Image by UK in Japan- FCO, Some rights reserved.
But sadly for Britain, the world in 2020 will have less reason than ever to cut deals with London – and not just those awkward ‘Europeans’ in Brussels who are already shaping up for what could very easily turn out to be a bruising round of negotiations over the next twelve months. Take the United States. Trump might talk up Brexit and praise his friend Boris Johnson. On the other hand, a Congress where the Democrats control the House will be in no mood to compromise with a White House whose current occupant it is seeking to impeach. Moreover, as Nancy Pelosi the House majority leader has made clear, if Brexit damages the Good Friday Agreement – which it already has- then her party will have even less reason to pass any trade deal with the UK. China too may be in no mood to make life economically easier for the new conservative government, particularly – as seems possible – London decides against 5G (in order to assuage the Americans), keeps making statements about the rights of Hong Kong, while sending the odd British battleship to the south China Seas. But what about the Commonwealth? Little to be hoped for here either. Its markets are simply too small; its biggest member – India – under the increasingly nationalist Modi has shown no inclination of doing the Brits a favour; and though some in Britain might not like the fact, resentments against the old colonial power lie only just below the surface as the ongoing spat between Mauritius and the UK over the Chagos islands demonstrates only too clearly. Difficult days lie ahead, therefore.

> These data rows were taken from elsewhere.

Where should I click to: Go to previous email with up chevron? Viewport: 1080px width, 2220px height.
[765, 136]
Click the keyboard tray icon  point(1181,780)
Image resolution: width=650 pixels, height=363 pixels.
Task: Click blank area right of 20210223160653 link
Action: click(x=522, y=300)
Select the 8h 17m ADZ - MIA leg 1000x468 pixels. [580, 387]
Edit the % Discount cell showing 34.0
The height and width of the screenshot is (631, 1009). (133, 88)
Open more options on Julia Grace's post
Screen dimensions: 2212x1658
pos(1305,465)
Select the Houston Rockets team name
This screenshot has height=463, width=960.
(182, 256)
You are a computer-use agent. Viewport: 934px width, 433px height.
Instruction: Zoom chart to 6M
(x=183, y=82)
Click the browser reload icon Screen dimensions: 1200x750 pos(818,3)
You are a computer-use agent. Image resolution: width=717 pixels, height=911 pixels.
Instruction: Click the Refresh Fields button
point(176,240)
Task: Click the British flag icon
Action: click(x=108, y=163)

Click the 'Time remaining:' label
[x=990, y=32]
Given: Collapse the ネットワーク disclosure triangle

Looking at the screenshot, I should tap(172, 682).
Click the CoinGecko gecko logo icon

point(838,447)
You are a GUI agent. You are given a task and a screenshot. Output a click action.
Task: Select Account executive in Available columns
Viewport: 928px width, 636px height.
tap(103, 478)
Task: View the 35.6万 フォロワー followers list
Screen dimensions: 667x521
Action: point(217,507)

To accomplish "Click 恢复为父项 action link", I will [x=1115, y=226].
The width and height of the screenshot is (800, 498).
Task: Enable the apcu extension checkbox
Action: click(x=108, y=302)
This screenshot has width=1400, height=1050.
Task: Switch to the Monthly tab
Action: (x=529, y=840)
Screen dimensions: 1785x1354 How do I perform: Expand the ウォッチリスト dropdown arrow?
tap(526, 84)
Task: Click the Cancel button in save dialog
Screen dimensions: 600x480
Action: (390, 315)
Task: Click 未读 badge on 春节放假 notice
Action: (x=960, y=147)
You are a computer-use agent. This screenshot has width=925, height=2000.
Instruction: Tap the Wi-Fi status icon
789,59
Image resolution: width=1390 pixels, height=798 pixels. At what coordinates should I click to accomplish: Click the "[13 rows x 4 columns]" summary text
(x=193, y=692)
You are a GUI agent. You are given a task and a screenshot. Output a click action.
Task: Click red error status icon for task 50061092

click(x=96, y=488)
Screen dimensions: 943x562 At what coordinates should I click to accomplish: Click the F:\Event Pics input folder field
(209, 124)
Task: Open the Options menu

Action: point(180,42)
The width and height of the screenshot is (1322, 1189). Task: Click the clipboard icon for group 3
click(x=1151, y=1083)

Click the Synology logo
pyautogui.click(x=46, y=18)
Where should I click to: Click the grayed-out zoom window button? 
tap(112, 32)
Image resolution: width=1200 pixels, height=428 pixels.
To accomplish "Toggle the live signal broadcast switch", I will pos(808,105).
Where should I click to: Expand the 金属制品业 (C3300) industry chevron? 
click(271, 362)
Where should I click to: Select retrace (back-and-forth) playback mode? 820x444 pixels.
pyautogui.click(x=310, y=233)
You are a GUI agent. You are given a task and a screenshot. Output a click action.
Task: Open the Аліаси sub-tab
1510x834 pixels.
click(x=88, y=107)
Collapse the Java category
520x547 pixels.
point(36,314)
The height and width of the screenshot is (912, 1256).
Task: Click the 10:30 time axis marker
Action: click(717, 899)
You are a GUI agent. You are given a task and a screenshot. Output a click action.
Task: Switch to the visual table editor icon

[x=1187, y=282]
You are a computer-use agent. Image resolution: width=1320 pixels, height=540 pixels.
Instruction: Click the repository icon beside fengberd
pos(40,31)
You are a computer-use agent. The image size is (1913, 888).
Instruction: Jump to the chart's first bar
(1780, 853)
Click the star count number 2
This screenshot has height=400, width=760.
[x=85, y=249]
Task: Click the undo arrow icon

The planet might be warming but a decidedly cool international system will offer few easy opportunities for ‘Global Britain’. Paraphrasing the LSE political theorist Michael Oakeshott, the UK right now looks a lot like that proverbial ship being tossed around on a stormy and cold ocean looking for a harbour that probably does not exist and a destination it might never arrive at.
This post represents the views of the authors and not those of the Brexit blog, nor LSE.
Alas, our case is very similar to that dog in the fable, that had the meat in his mouth, but did not eat it because he saw the shadow of it in the water, and was so anxious to get that shadow as well as the substance that he already had that he lost the piece that he might have eaten. Those who led us into ‘Brexit’ may be described as the sort of people who are always trying to grasp the shadow, instead of enjoying what is already theirs to have and enjoy. Our misfortunes as Britons is to be caught up in the same boat as they and therefore must suffer the consequences of their foolish actions. The pity of it is that we, the ordinary citizens, may probably end up paying an even heavier price because unlike them, the vast majority of us do not have access to resources to up-and-go to pastures new. The image of a ship “being tossed around on a stormy and cold ocean looking for a harbour that probably does not exist and a destination it might never arrive at” sums up our predicament perfectly.
English is the international language of business, London is one of the world’s key financial centres, queues line up to try and achieve British citizenship so, quite clearly, outside the eu ‘we’re all doomed’.
But that was not the calculation behind the brexit vote. How can any self respecting democratic country remain part of an organisation whose accounts have been qualified for over 20 years, whose key functionary achieved his post through cronyism, a boardroom coup, whose only democratically accountable institution is a rubber stamp, whose judicial authority is simply the politicised legal machine for pursuit of EU integration?
The eu is a fading empire, unreformed, probably unreformable in any meaningful way…..and history offers much guidance on how that story usually ends.
That is why we left……
Yes wise words. Brexit was imagined without regard to what the geopolitical position would be when it might take effect. That position today is more uncertain than it was when someone decided to hold a referendum for which there was no compelling need. It was blatantly political, divisive and unnecessary. Worse there was no idea of a constructive plan, not to mention the embarrassment of a government that failed to legislate according to an unachievable timetable. But the great illusion of taking back control runs counter to the basis upon which Trade Treaties are enacted. My colleagues who are experts in such matters tell me that in every trade treaty there is some quid pro quo, some loss of a sovereign right. It will therefore be most interesting to see, notwithstanding Britain’s undoubted financial standing in the world, how the pledges given to those who repudiate our European Treaties are met. Time will tell.